-- START OF Passage given --

The show centers around Jean-Paul Mullet, a zombie clown, who tries to tell the audience a ghost story but ends up resurrecting the ghost of his past lover, played by Hilary June Hart. In this comedy, the audience gets to see the both of them rekindle their oddball romance.
Rather than being set in a typical theatre, the show is performed at The Harbord House. I loved it; nothing beats having a plate of hot food while watching a show. Food aside, the environment was incredibly inviting. I’ll admit, sitting next to a stranger at a bar was uncomfortable at the beginning, but this crowd of Mullet fans were all great people, and I realized that I had become part of the community while watching the show.
The play begins with Jean-Paul Mullet, a frantic (but ultimately lovable) zombie clown, running up the stairs and immediately grabbing my attention. To someone who has never seen anything from meMullet productions, Mullet is truly captivating. Everything from what he wears to his nasal lisp is incredibly well thought out, creating an amazing character.
And by no means does he overshadow the performance of partner Hilary June Hart, who is just as entertaining to watch. In fact, it is a short song about love, performed by both of them, that made the show memorable for me because of how well it flows with the entire show. The simple strums of the ukulele with their voices allowed me to get lost in images of them at sea.
What makes the show strong isn’t just that Allan Turner provides such a great performance as Mullet, but that everything about the piece works well together, leading me to understand how harmonious the entire show is. The aesthetics of the show are also incredibly well thought out to ensure that the audience is able to easily visualize a rustic and nautical environment – Mullet did die at sea after all.
By the end of the show, I understood that the feeling of community was not accidental but was intentionally created. As Mullet walked around talking to us, sometimes trying to tell us a ghost story or feed us salad, we were more than just an audience – we became part of the show. This intention was reinforced in the moment that Hilary ran around touching audience members out of sheer astonishment that she could feel things. I don’t know if the audience is meant to be seen as characters or props, but it was great to be included.

-- END OF Passage given --

**Requirements:** Resume the review of the zombie clown show from the point where it stops, adding a few sentences in the same voice. The listing that follows comes from a different source than the theater review.

-- START OF Information supplied --

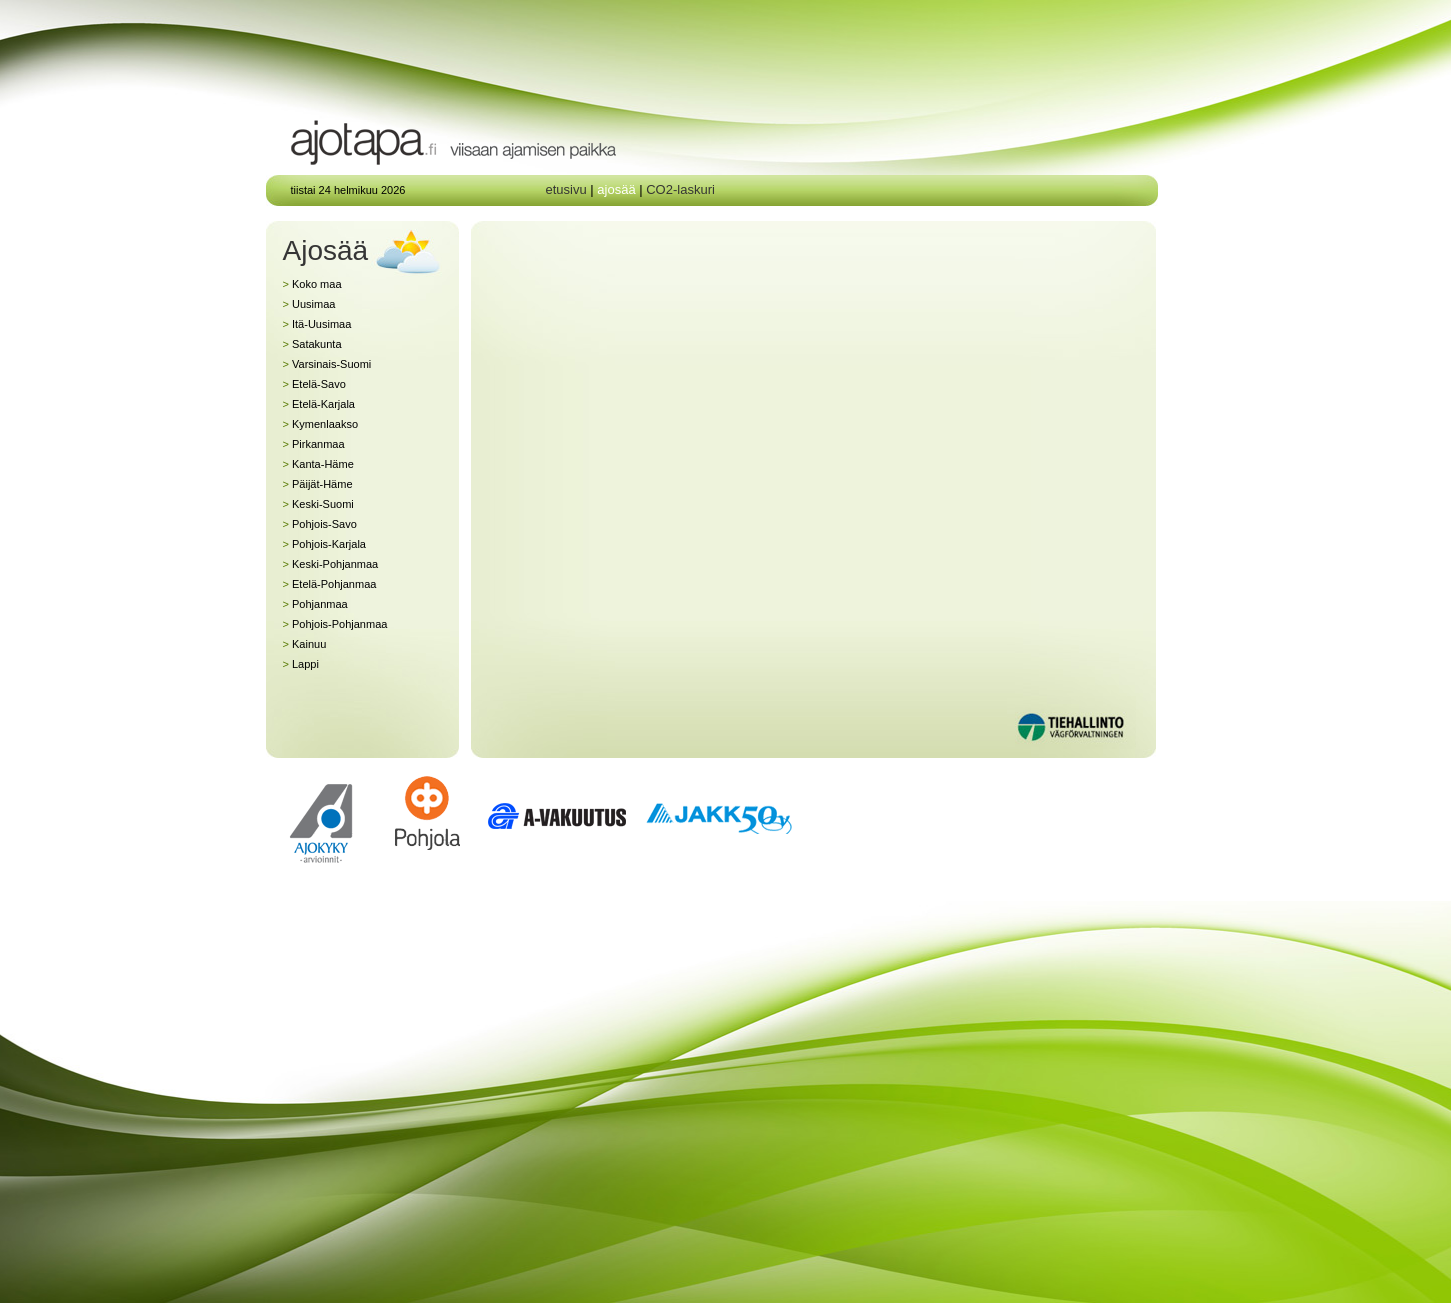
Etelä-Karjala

-- END OF Information supplied --

**Final result:**
I spoke to Mullet after the show, in fact, he approached me! Nothing fancy, just a nice thank you for coming, but great nonetheless. The kindness I felt in that room is something I hope carries me through the rest of The Fringe Festival.
If you get a chance to catch this show, I highly recommend it. It’s an experience you’ll remember!
- Mullet’s Ghost Story plays at Harbord House. (150 Harbord St.)
- Tickets are $12 at the door and in advance, and can be bought online, by telephone (416-966-1062), from the Fringe Club at Honest Ed’s Alley, and — if any remain — from the venue’s box office starting one hour before curtain. The festival also offers a range of money-saving passes for serious Fringers.
- Be aware that Fringe performances always start exactly on time, and that latecomers are never admitted.
- Content Warning: Audience Participation.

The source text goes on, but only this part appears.